To view the contract approved by the MCIA, visit: https://improvement.morriscountynj.gov/wp-content/uploads/2016/04/605502_3.pdf
“The authority looked very carefully at the solar sites to be developed, taking a very conservative approach to virtually ensure that this round of solar development will generate revenue while also saving dollars by reducing energy needs for participating towns and school districts – and also including county sites,’’ said Freeholder Deborah Smith, the county governing board’s liaison to the MCIA. “We expect this to go much better than the first round of this solar endeavor, and to pay off some of our previous solar debts.’’

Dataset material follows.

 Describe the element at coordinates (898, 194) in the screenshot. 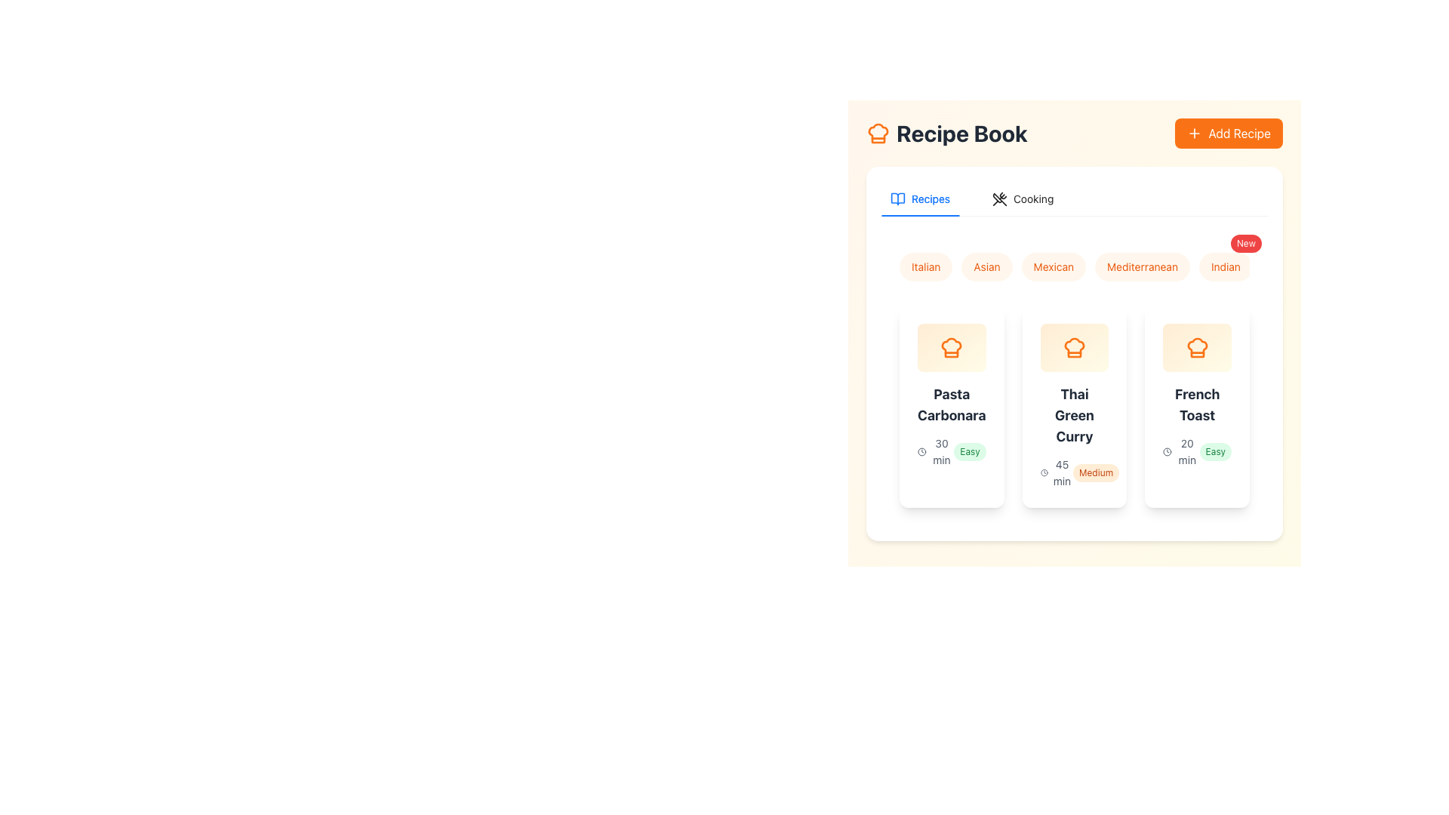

The nine projects to be developed include:
- Morris County Library, Hanover Township, roof and canopy panels;
- Morris County Public Safety Training Academy, Parsippany, roof and canopy panels;
- Morris County Office of Temporary Assistance tract, Morris Township, ground panels;
- Chatham High School, roof panels;
- Chester Township municipal building, ground panels;
- Sandshore Elementary School, Mount Olive, ground panels;
- Tinc School, Mount Olive, ground panels;
- Long Valley Middle School, Washington Township, ground panels
- Benedict A. Cucinella School, Washington Township, roof panels.
The contract includes a monetary penalty clause if certain construction deadlines are not met, and includes a bonus provision if properly done work is completed ahead of deadlines. Also, construction performance and payment bonds are required for each project.
The freeholders in November, 2015, approved construction of 9 solar projects after a comprehensive and exhaustive review of the economics of 16 potential solar sites across the county.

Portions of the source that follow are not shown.